1. Existe hoje algo que se chama liberalismo?
Sem dúvida alguma, e a não ser que todos os homens de todas as nações da Europa e da América, regiões principalmente infestadas desta epidemia, tenham concordado em nos enganar ou nos fazer de enganados, seria desnecessário ocuparmo-nos em demonstrar a seguinte assertiva: existe hoje no mundo uma escola, um sistema, um partido, uma seita, ou chame-se como quiser, conhecida por seus amigos e por seus inimigos com o nome de liberalismo.
Os seus jornais, associações e governos qualificam-se abertamente de liberais. Seus adversários lançam-lhes ao rosto este nome e eles não protestam, se desculpam nem atenuam a acusação.

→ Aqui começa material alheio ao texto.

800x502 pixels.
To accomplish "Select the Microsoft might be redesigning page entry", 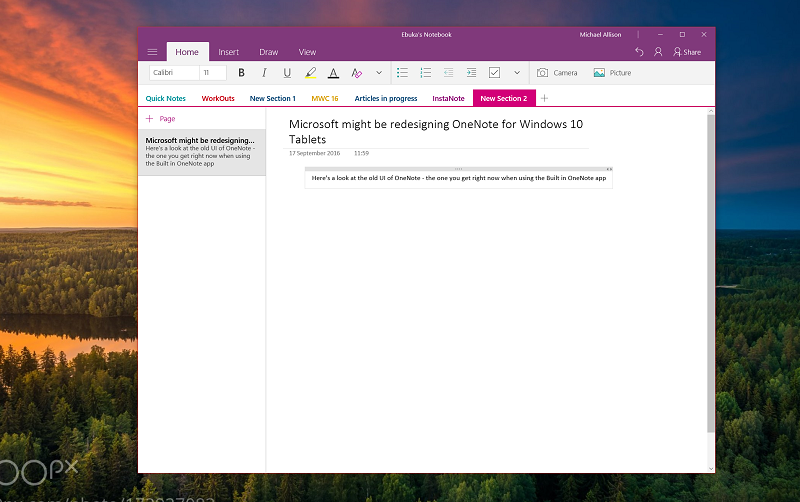I will [201, 152].

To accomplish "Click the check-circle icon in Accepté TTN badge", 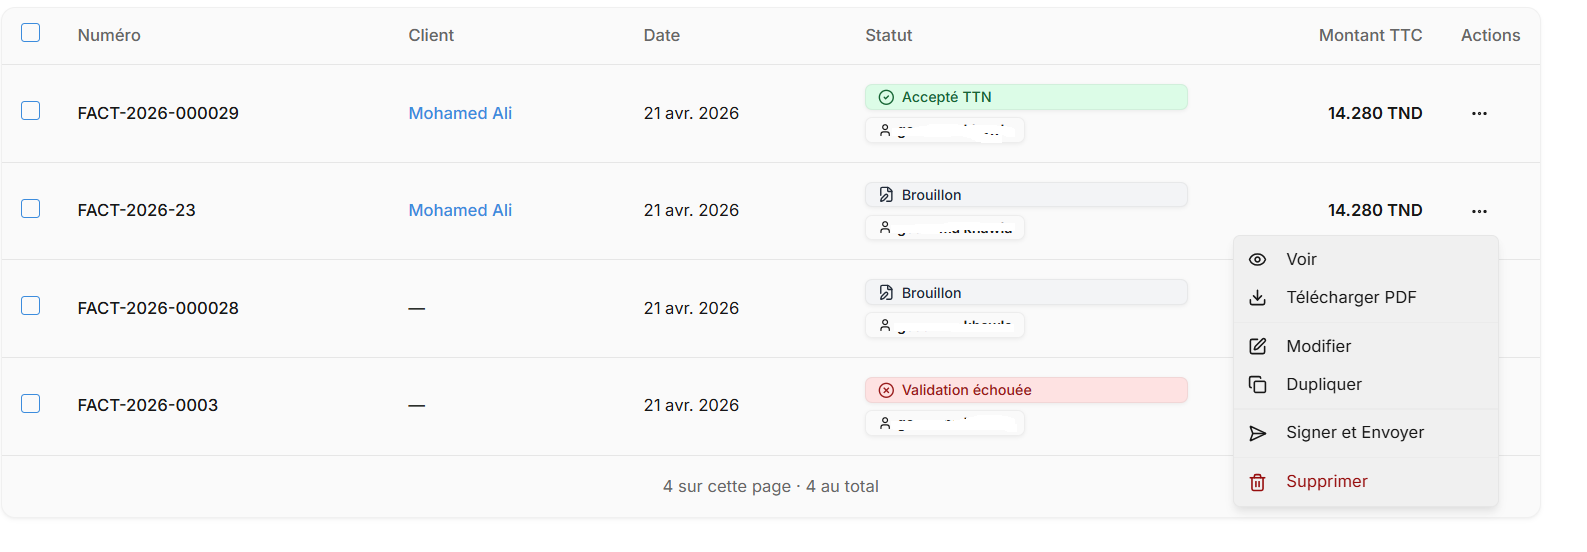I will point(886,97).
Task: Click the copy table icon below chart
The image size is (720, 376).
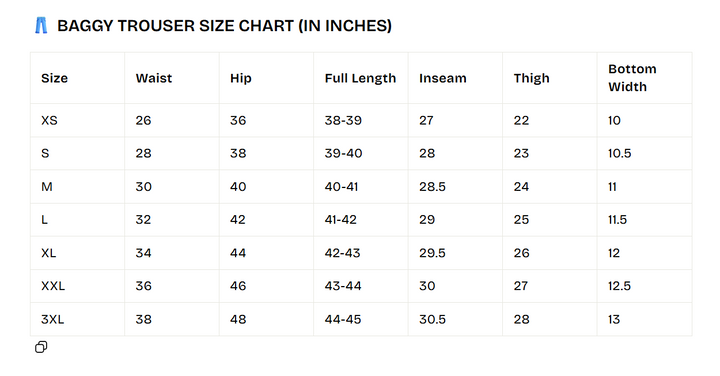Action: (41, 347)
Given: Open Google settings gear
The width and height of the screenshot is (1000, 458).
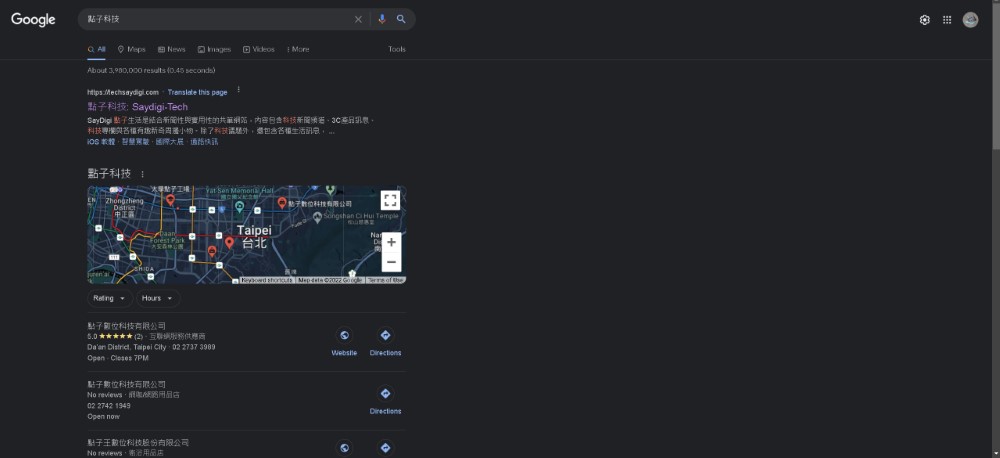Looking at the screenshot, I should tap(924, 20).
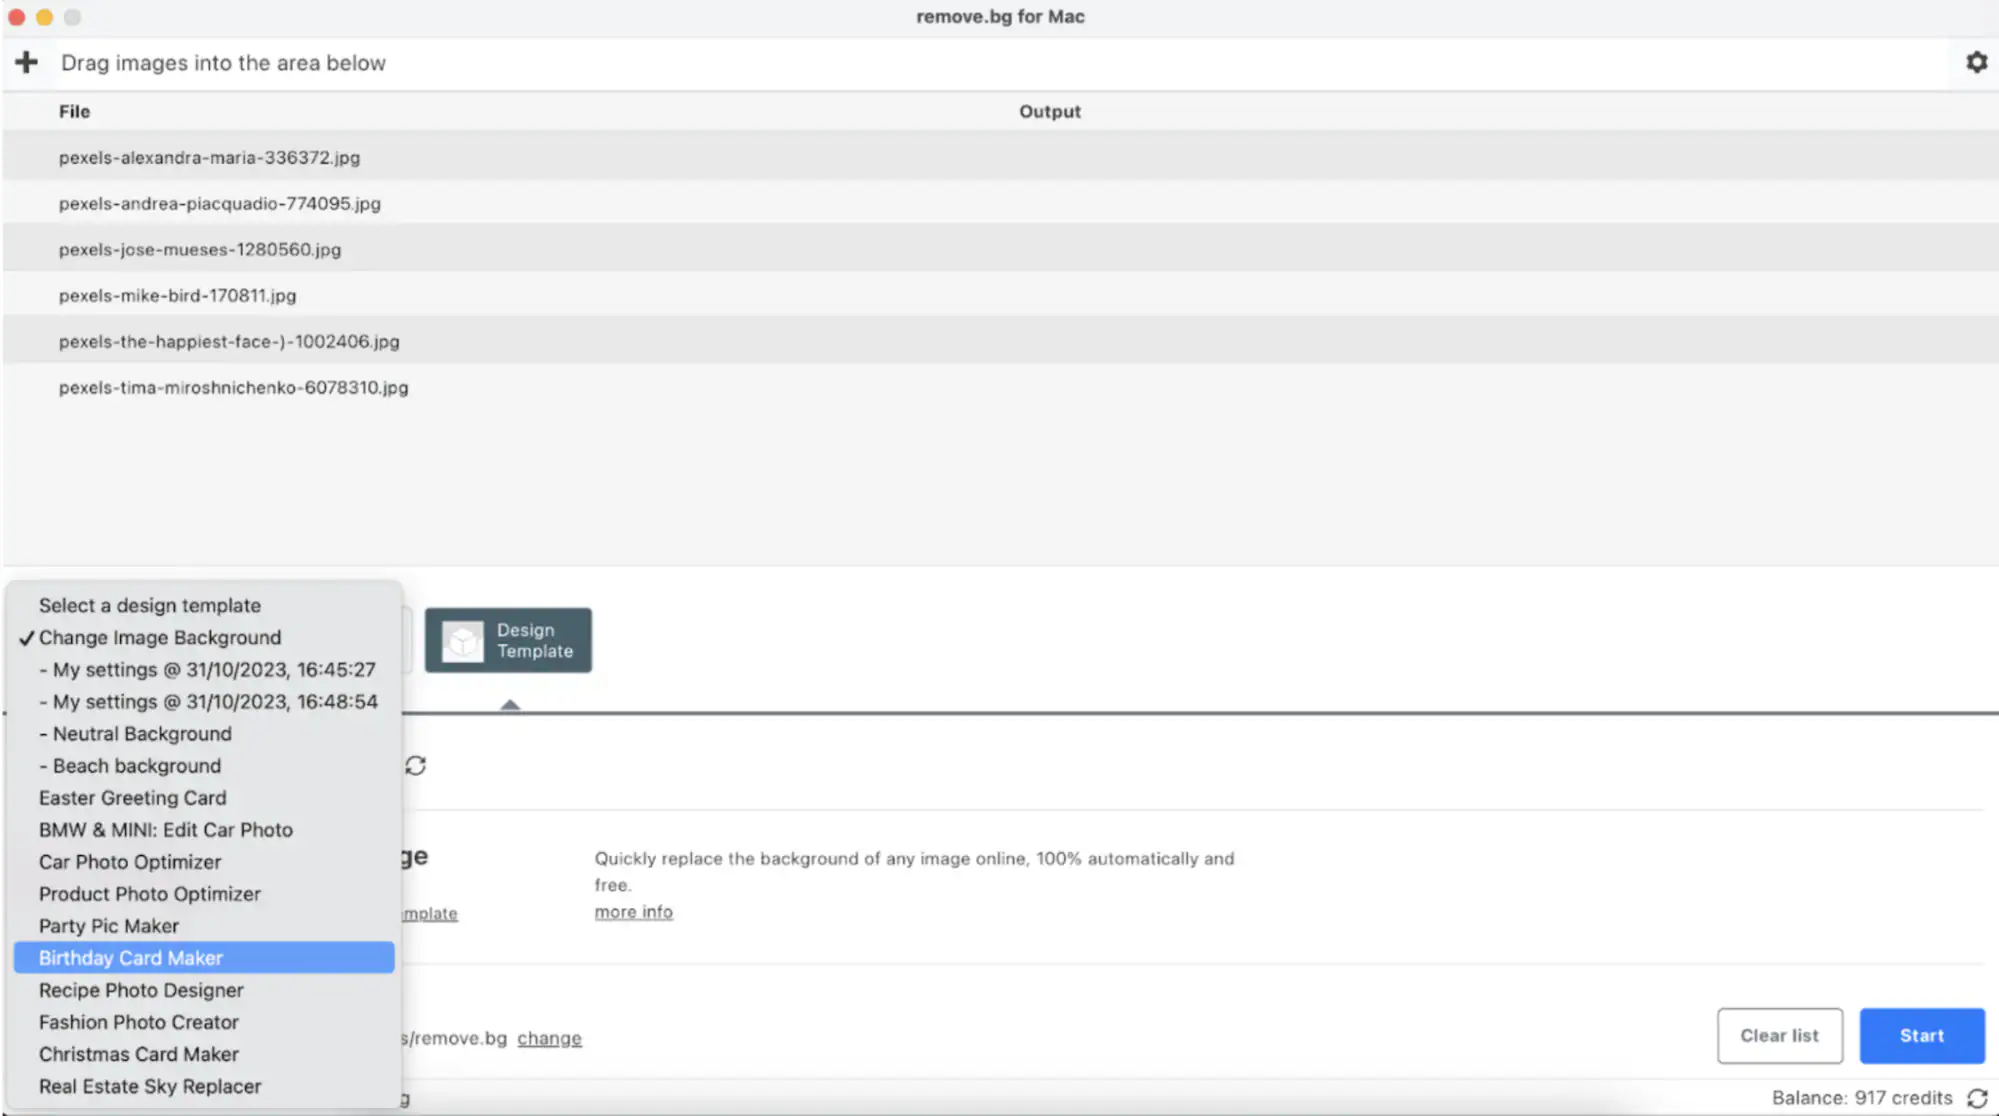Toggle My settings 31/10/2023 16:45:27

pyautogui.click(x=206, y=669)
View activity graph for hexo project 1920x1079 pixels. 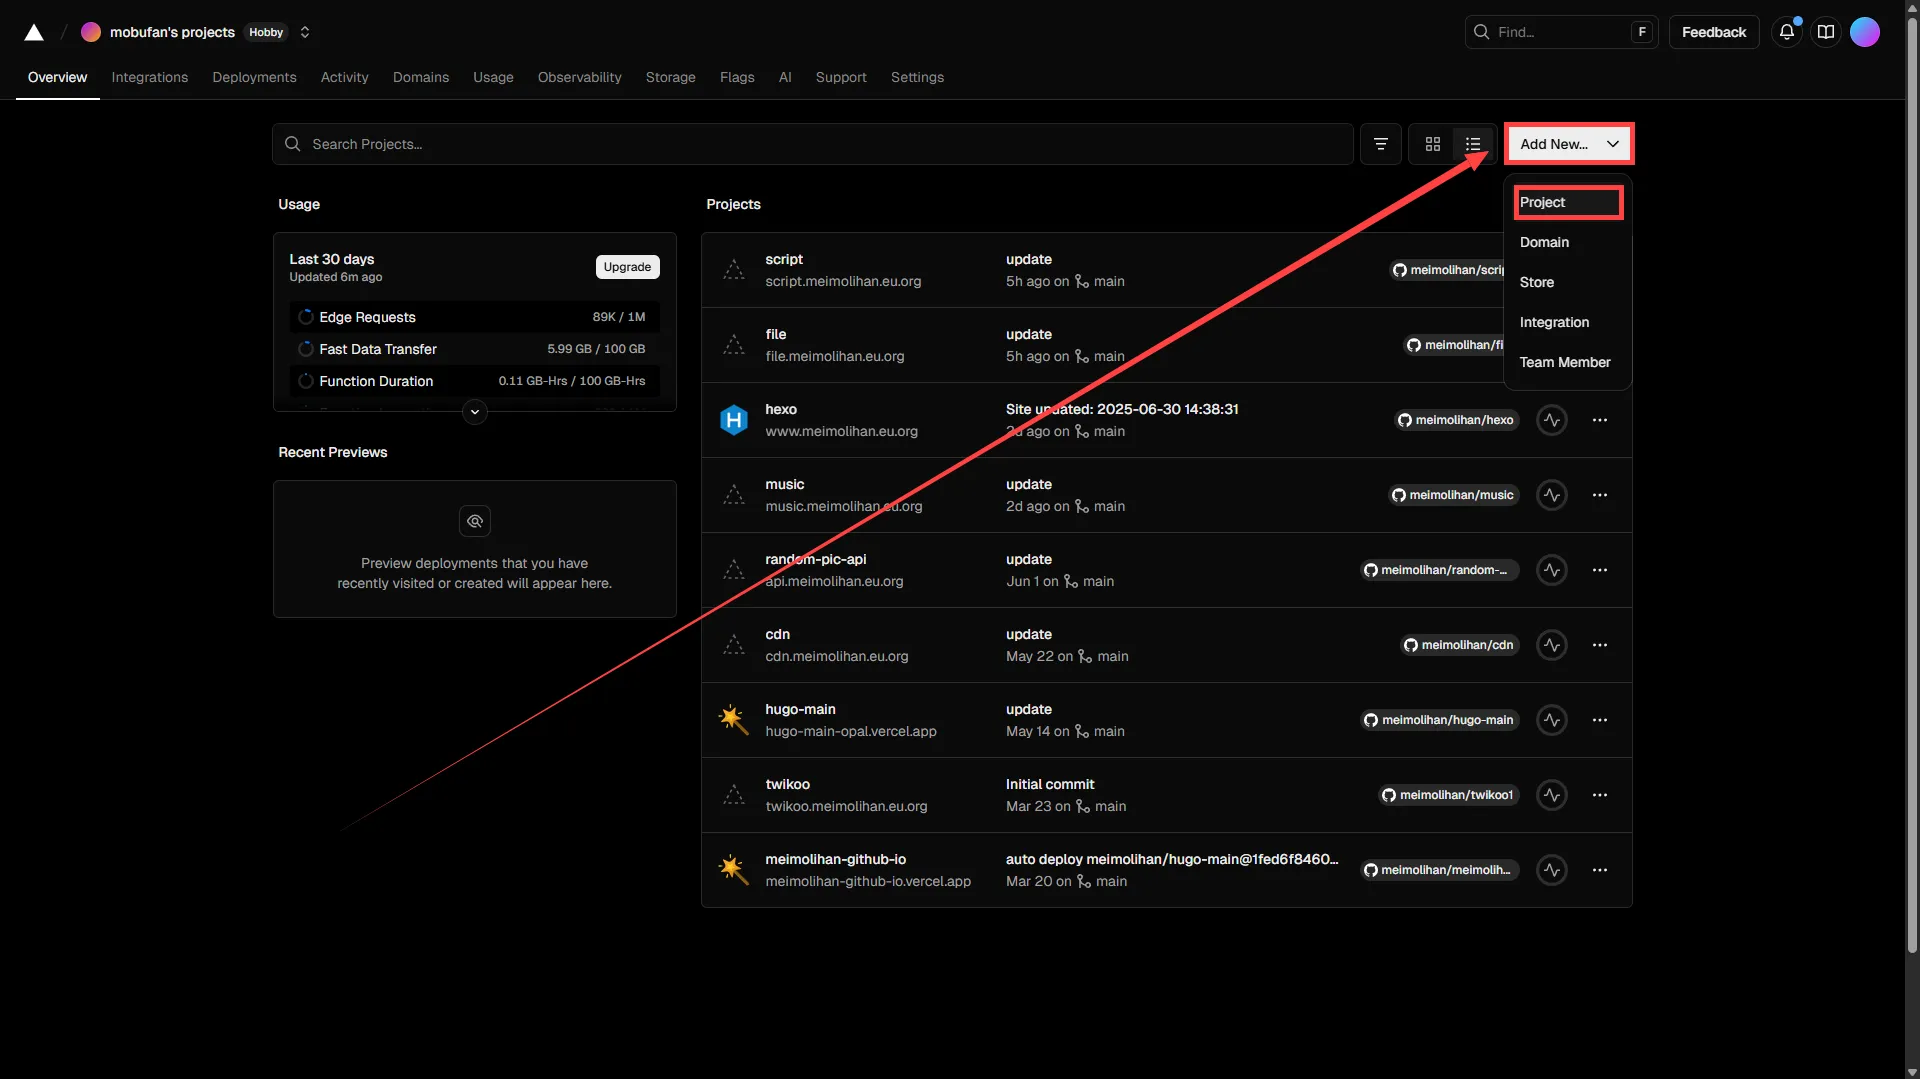1551,420
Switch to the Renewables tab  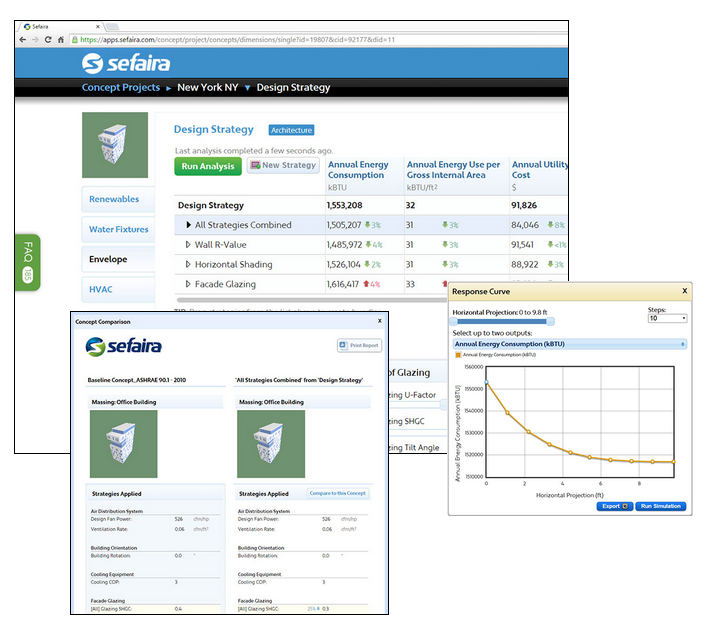tap(117, 199)
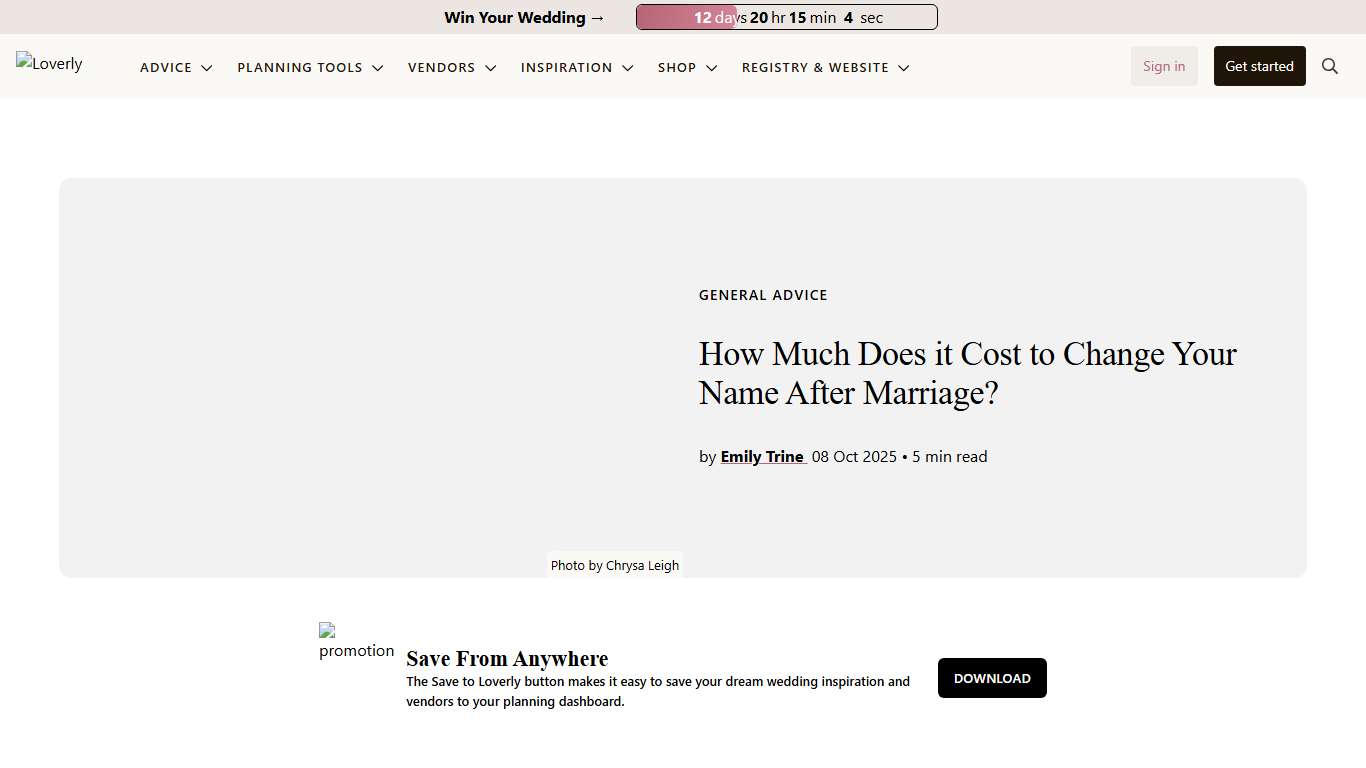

Mais ainda: lê-se diariamente que existem correntes liberais, tendências, reformas, projetos, personagens, datas e recordações, idéias e programas liberais. Em contrapartida, dá-se o nome de anti-liberalismo, clericalismo, reacionarismo ou ultramontanismo a tudo o que se opõe ao sentido dado à palavra “liberal”.
É, portanto, incontestável que existe atualmente uma certa coisa que se chama liberalismo e uma certa outra coisa que se chama anti-liberalismo. Como muito acertadamente já se disse, liberalismo é uma palavra de divisão, pois tem dividido o mundo em dois campos opostos.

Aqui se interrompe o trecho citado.